## 这个Homework是用R语言提供每个随机抽样的解决方案

STAT 3701 Homework 6
Show all work. Submit your solutions in a pdf document on Canvas. Include your R code (which must be commented and properly indented) in the pdf file. Also submit one text file with all your R code (comments and all) clearly labeled with the problem it goes with. This must be properly indented. Before every solution with random sampling use set.seed(3701).
Problem 1 (16 points)
For this problem let the objective function g be g(x) = sin(x)x, x ∈ (0, 6π]
We are interested in using the bisection search method to find the global minimizer xˆ, i.e.,xˆ = argmin x∈(0,6π]g(x)
(a) (4 points) Derive ∇g(x).
(b) (4 points) Using the bisection search algorithm bsearch from the notes with initial interval [a0, b0] =[0.1, 6π]. Let x¯ be the critical point return by the algorithm. What is the value of g(¯x)?
(c) (4 points) Make a plot of g(x) over the domain (0, 6π]. Was the value x¯ you found in part (b) the global minimizer? Use seq(from=0.1,to =6*pi,by=0.001) to generate x.list containing the values of x over the domain.
(d) (4 points) Find the global minimizer of g(x) by using the bisection search algorithm and carefully choosing the initial interval. Note your initial must have a width larger than 2π.
Problem 2 (14 points)
Suppose that x1, . . . , xn are independent realizations from N(µ, σ2). We know that X¯ ∼ N(µ, σ2n).
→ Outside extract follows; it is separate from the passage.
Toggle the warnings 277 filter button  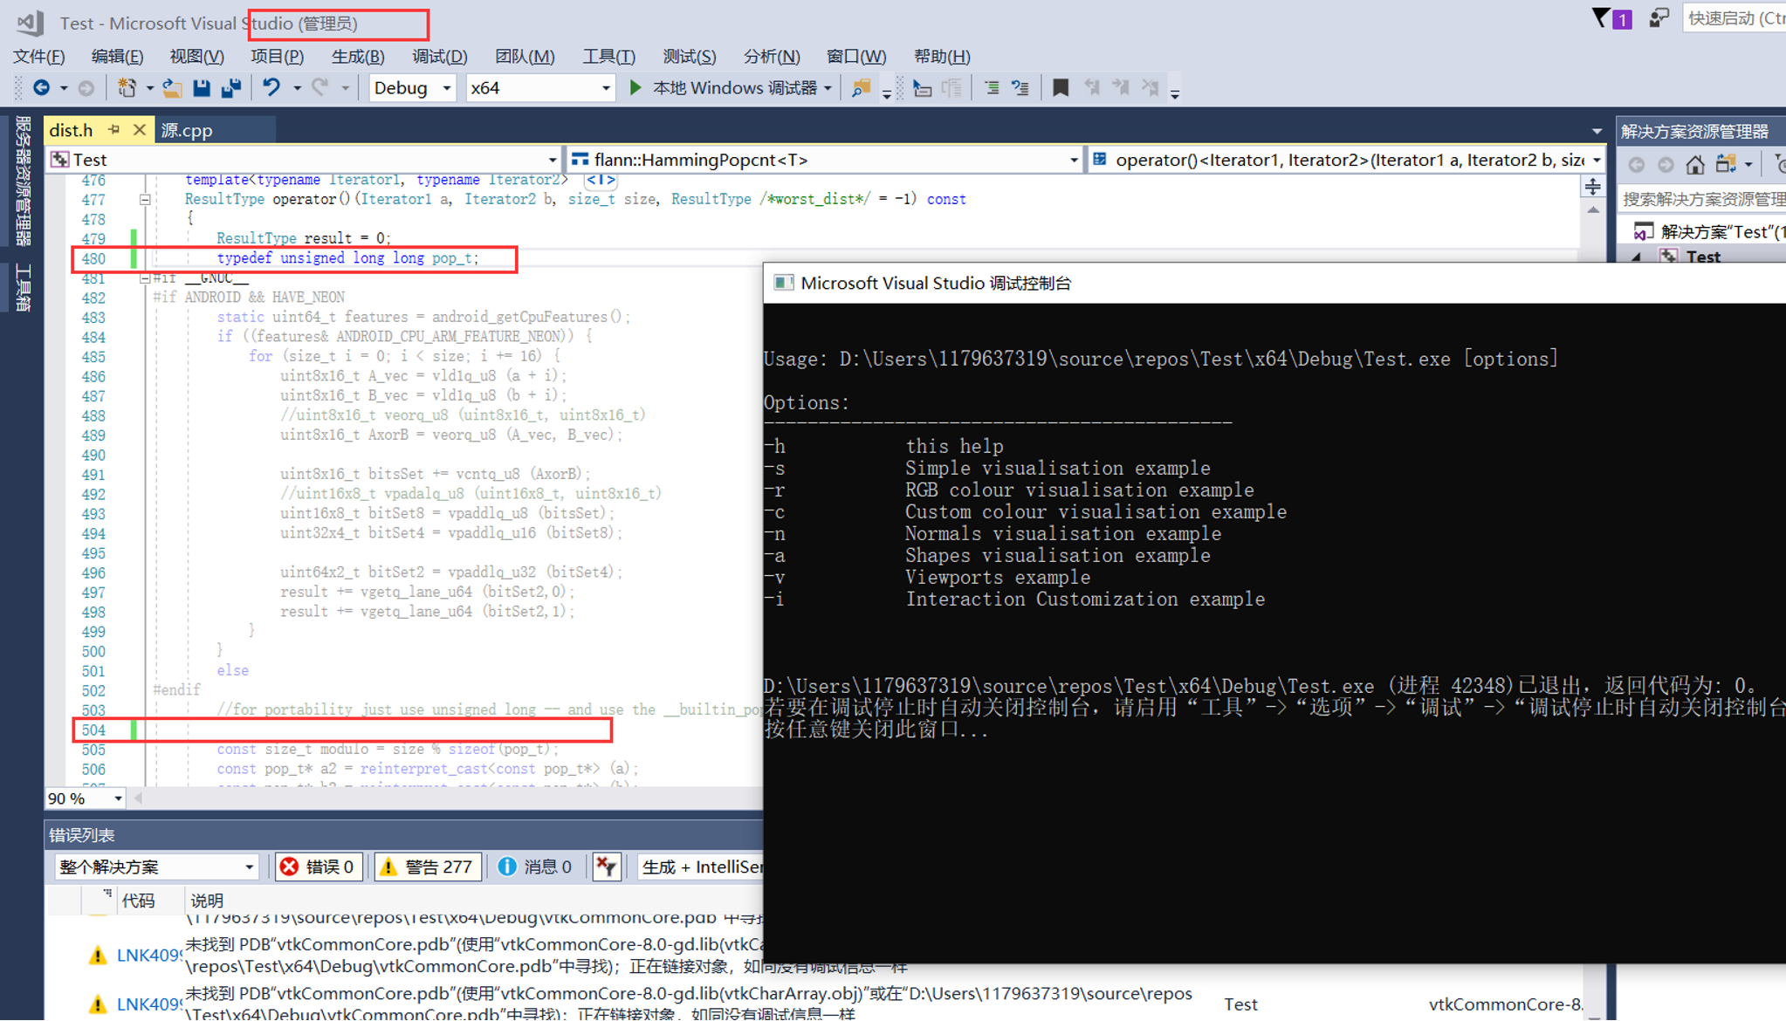pos(428,867)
Suppose we are interested in minimizing the objective function h with respect to a where h is defined as h(a) = (E[aX¯ − µ])2 + Var(aX¯)
Specifically we are interested in finding the global minimizer aˆ, i.e.,aˆ = argmina∈Rh(a),where R+ denote the set of positive real numbers.
(a) (7 points) Find ∇h(a) and ∇2h(a).
(b) (7 points) Based on ∇h(a) find the value a¯ such that ∇h(¯a) = 0. Prove that a¯ is the global minimizer by checking the value of ∇2h(a).
Problem 3 (20 points)
Let X1, . . . , Xn be iid observation from N(µ, σ2), where µ and σ2 are usually unknown in real data analysis.
Previously, we’ve been using the estimators µˆ =1n∑ni=1 Xi and σˆ2 =1n−1∑ni=1(Xi − X¯)2. Here we are interested in deriving the maximum likelihood estimators for µ and σ2.
(a) (5 points) Write down the loglikelihood function l(µ, σ2; x1, . . . , xn).
(b) (7 points) Now treat σ2 as fixed. Minimize the negative loglikelihood function with respect to µ get µˆmle. And you will see µˆmle does not depend on σ2. (Hint: you may want to refer to Example 1.3 on notes)
(c) (8 points) To get the MLE for σ2, we plug in µˆmle for µ in the loglikelihood function, take differentiate the loglikelihood function with respect to σ2 and set it to 0. That is, the MLE σ2,mle solve the equation dl(ˆµmle, σ2; x1 . . . , xn)/dσ2 = 0.

STAT 3701 作业 6

(a)（4 分）导出 ∇g(x)。
(b)（4 分）使用二分搜索算法 b 从初始区间 [a0, b0] =[0.1, 6π] 的音符中搜索。 令 x¯ 为算法返回的临界点。 g(¯x) 的值是多少？
(c)（4 分）在域 (0, 6π) 上绘制 g(x)。您在 (b) 部分中找到的值 x¯ 是全局最小值吗？使用 seq(from=0.1,to =6 *pi,by=0.001) 生成 x.list，其中包含域上 x 的值。
(d)（4 分）通过使用二分搜索算法并仔细选择初始区间找到 g(x) 的全局最小值。 请注意，您的首字母必须具有大于 2π 的宽度。

(a) (7 分) 求∇h(a) 和∇2h(a)。
(b) (7 分) 基于∇h(a) 求值a¯ 使得∇h(¯a) = 0。通过检查∇2h(a) 的值证明a¯ 是全局最小值。

(a)（5 分）写出对数似然函数 l(µ, σ2; x1, . . . , xn)。
(b)（7 分）现在将 σ2 视为固定值。 最小化关于 µ 的负对数似然函数 get µ^mle。 你会看到 µ^mle 不依赖于 σ2。 （提示：您可能需要参考注释中的示例 1.3）
(c)（8 分）为了得到 σ2 的 MLE，我们在对数似然函数中插入 µ^mle for µ，将对数似然函数关于 σ2 微分并将其设置为 0。即，MLE σ2,mle 求解 方程 dl(^µmle, σ2; x1 . . . , xn)/dσ2 = 0。